I have been a Physical Therapist for 20 years and exercise and nutrition junky my entire life. I have read books, magazine, tried different exercise programs and just about every sports nutrition product on the market. I have learned, (yes, finally becoming very wise) that exercise is literally a science. When you understand the science you can get very predictable results. I am here to provide some insights on several concepts of exercise science and ways to improve your cardiovascular endurance to help you improve and reach a new level of physical being and fitness.

Best Tips to Improve Exercise Efficiency

Understand Aerobic Metabolism

type=text When you perform endurance exercise or activities, your body requires a continual supply of fuel. Our bodies convert food nutrients into chemical energy during the digestion/absorption process. Then at the cellular level, our bodies convert these stored chemical energy sources into mechanical energy, which is how we perform exercise or work.

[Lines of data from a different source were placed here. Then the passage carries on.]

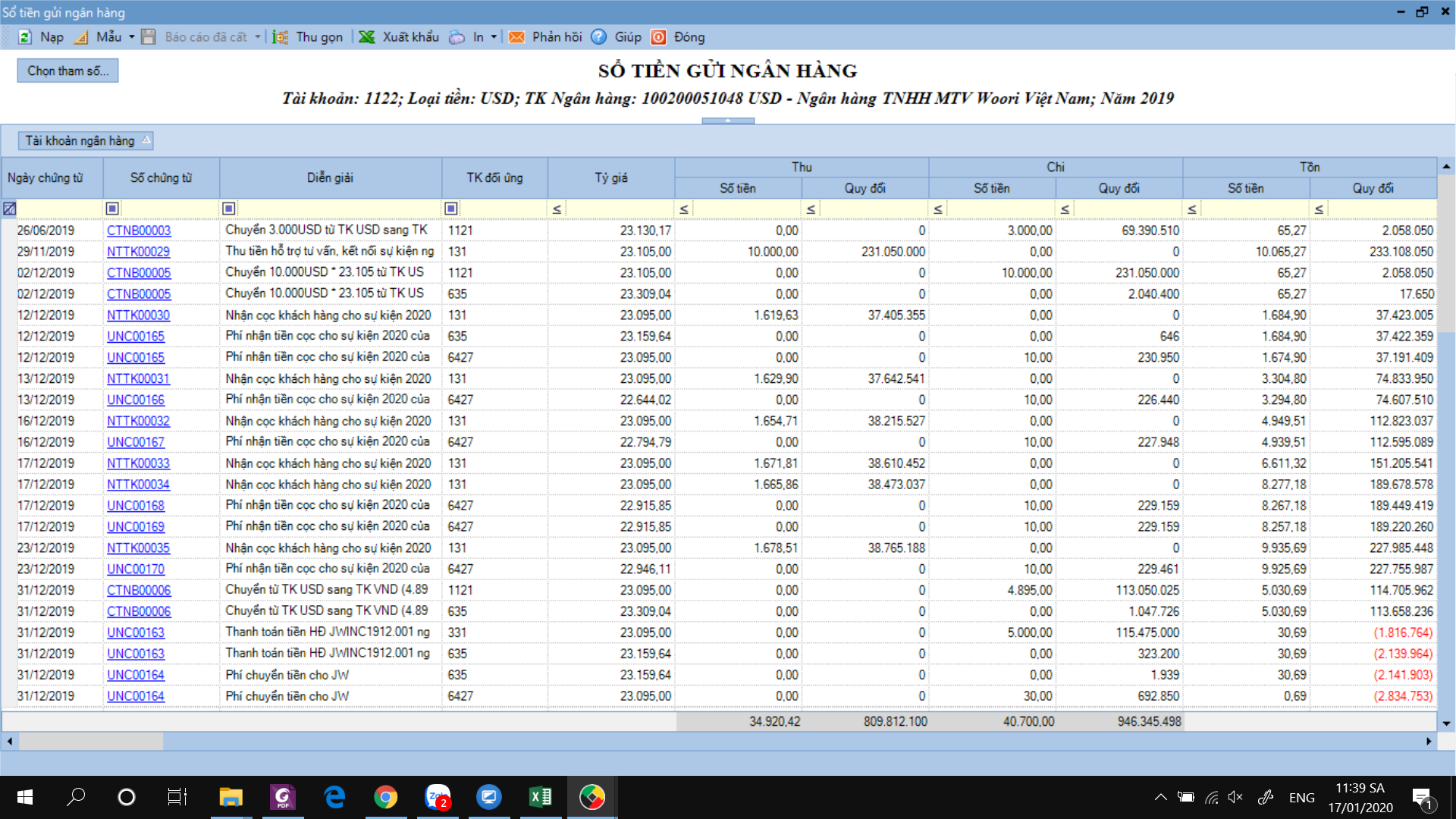Open Excel from the Windows taskbar
The width and height of the screenshot is (1456, 819).
540,797

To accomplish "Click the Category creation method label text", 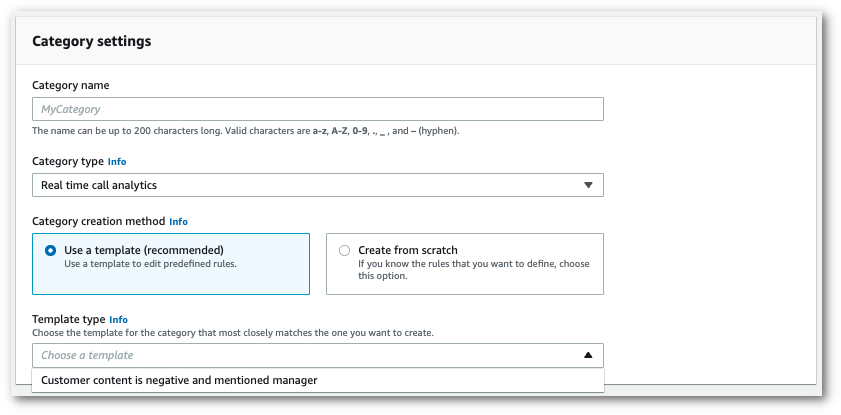I will pyautogui.click(x=98, y=221).
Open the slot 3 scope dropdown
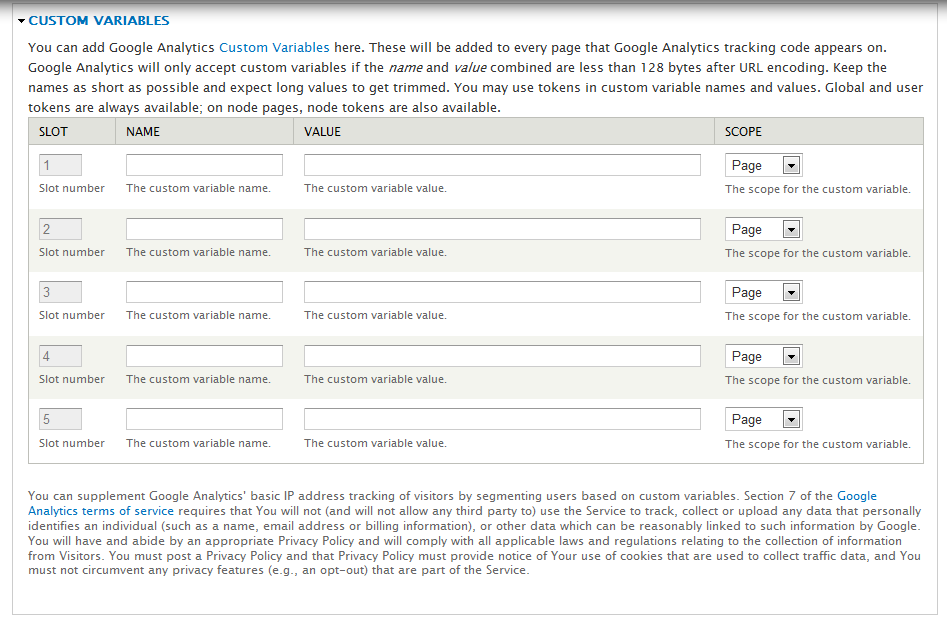The width and height of the screenshot is (947, 618). tap(764, 293)
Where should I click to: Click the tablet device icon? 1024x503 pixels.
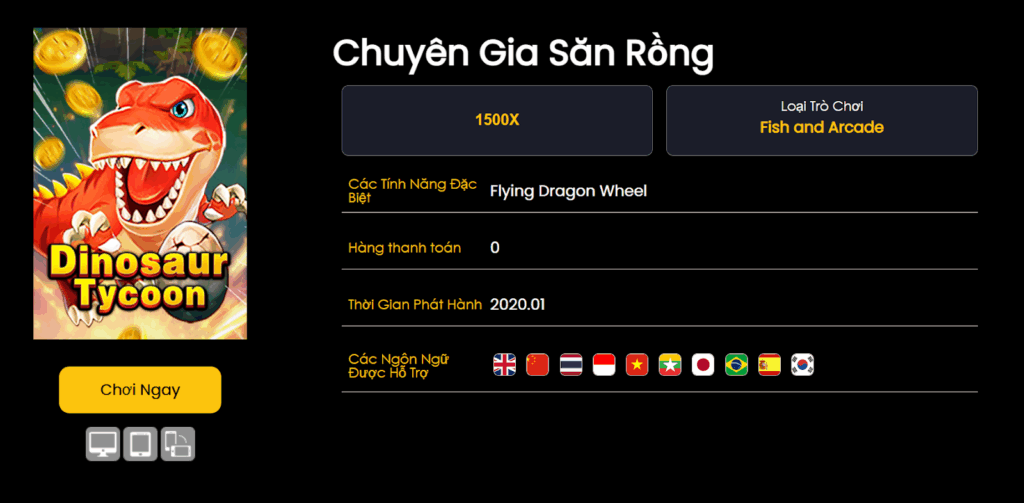(140, 444)
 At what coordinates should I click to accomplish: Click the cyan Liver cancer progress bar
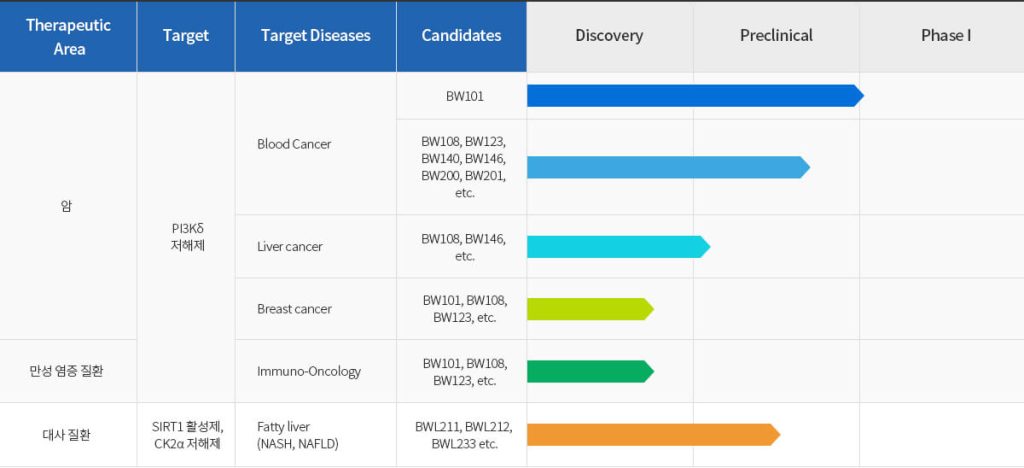click(618, 247)
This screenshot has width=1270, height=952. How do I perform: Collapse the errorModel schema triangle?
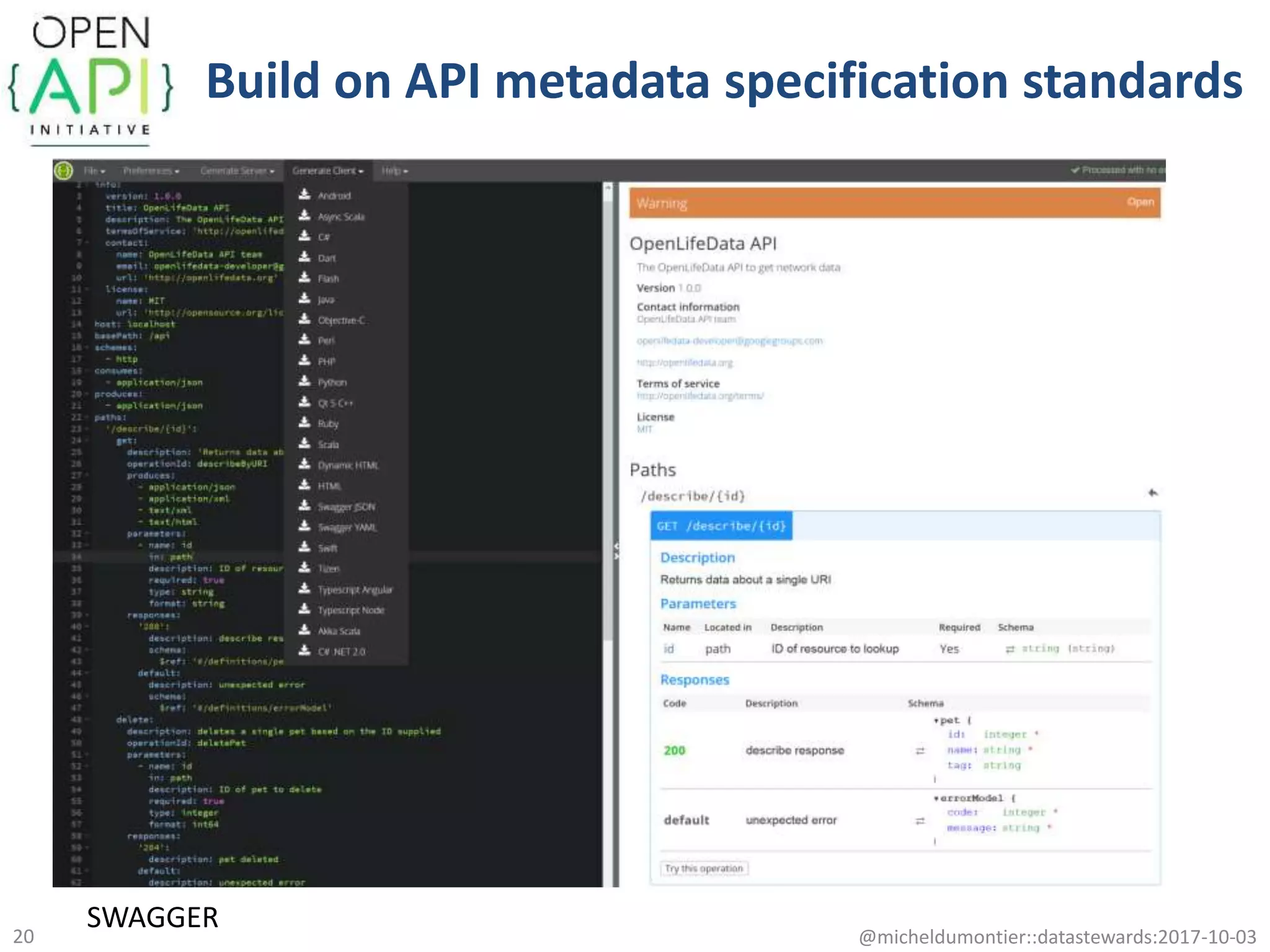936,798
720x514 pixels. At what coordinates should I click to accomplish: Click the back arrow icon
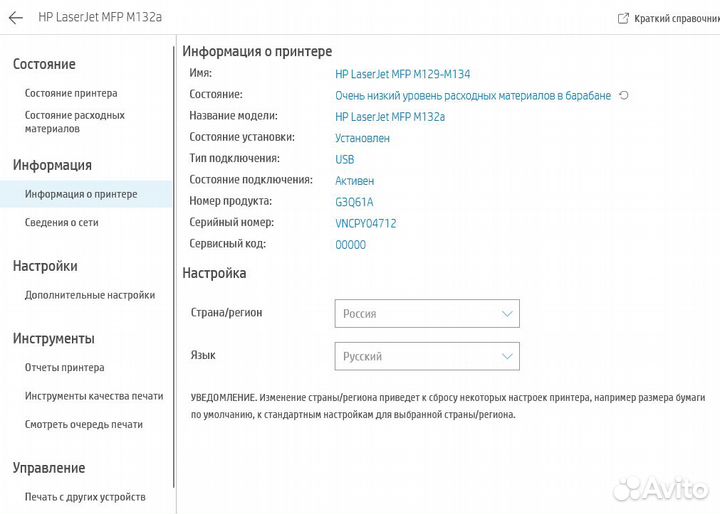click(15, 18)
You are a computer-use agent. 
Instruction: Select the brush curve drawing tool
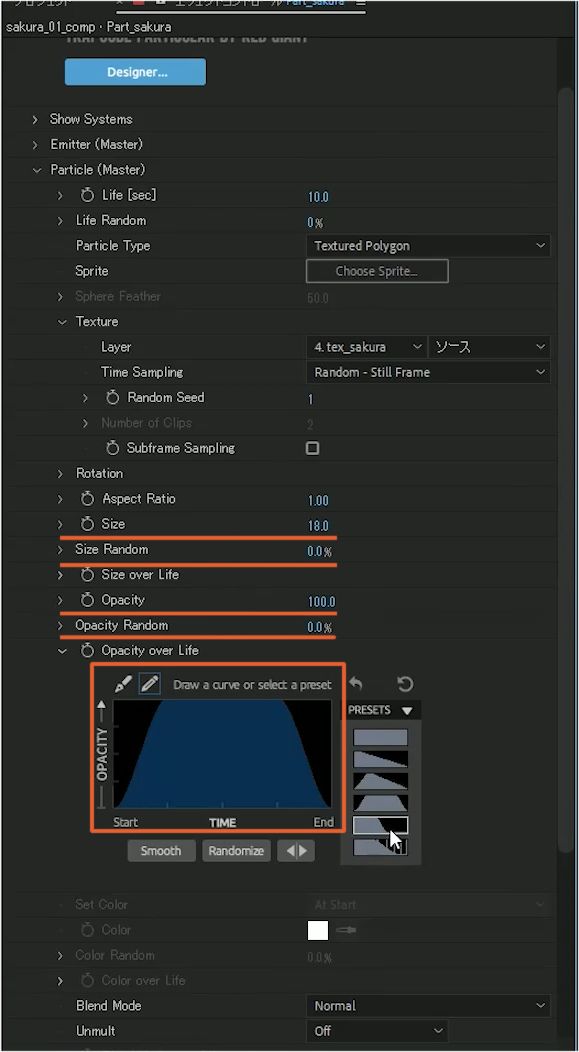click(x=123, y=684)
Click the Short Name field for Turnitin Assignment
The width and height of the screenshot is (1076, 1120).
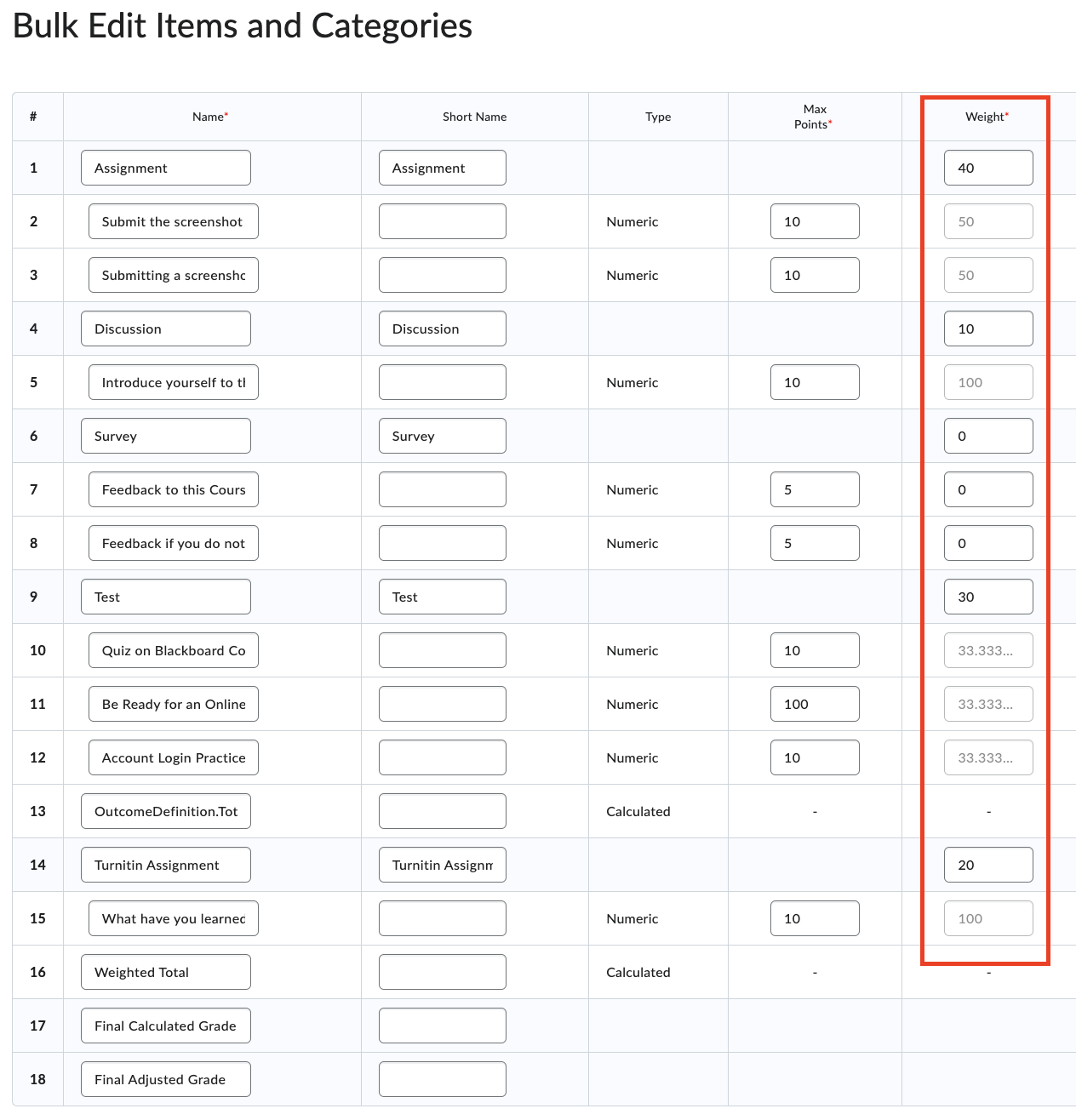click(x=442, y=865)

The Adenosine Triphosphate (ATP) needed for muscle work can be produced from either aerobic (with oxygen) metabolism or from anaerobic (without oxygen) metabolism. The aerobic metabolism of nutrients refers to the oxidation of glucose or glycogen molecules and fatty acids to form ATP, this process is called aerobic glycolysis. This metabolic pathway requires a continuous supply of oxygen and nutrients. The nutrients are in the forms of carbohydrates, fatty acids or proteins. The breakdown of carbohydrates provides the largest nutrient source of energy to working muscles. The liver and muscle cells store the carbohydrates as glycogen, a starch built by linking glucose molecules together. An individual glycogen molecule may contain hundreds to thousands of glucose molecules linked together by weak bonds. During work activities, individual working muscle cells break down the glycogen molecules in process called glycogenolysis. This process provides glucose, as an energy source, to the working muscles. Glycogenolysis can also occur in the liver, the free-floating glucose and fatty acids are then delivered to the working muscles by the blood supply.

Aerobic glycolysis can be sustained as long as there is a sufficient supply of oxygen and glucose. Total glycogen stores are limited and can be depleted from the body within a few hours in cases of prolonged work. Proteins, which are comprised of amino acid chains, contribute only a small percentage of usable energy during work. Proteins are metabolized for energy by two different processes. The proteins can either be converted to glycogen in the liver, then transported to working muscles in the form of glucose, or the protein amino acids can be directly converted to energy inside the working muscle cells via the Kreb's Cycle, a complex metabolic pathway.

In addition to nutrients, aerobic metabolism utilizes oxygen. Small amounts of oxygen are found within the muscle cells attached to the muscle proteins, however the majority of oxygen is carried to the muscle cells via blood cells from the circulatory system. A cardiovascular response to increased workload is to increase the amount of blood flowing to active muscle. However, it can take almost one minute for this response to be activated. Therefore, at the onset of most industrial tasks, or in cases of quick-high intensity tasks, it is not always possible to have adequate blood flow available to working muscles. When this occurs, the muscles switch to anaerobic metabolism.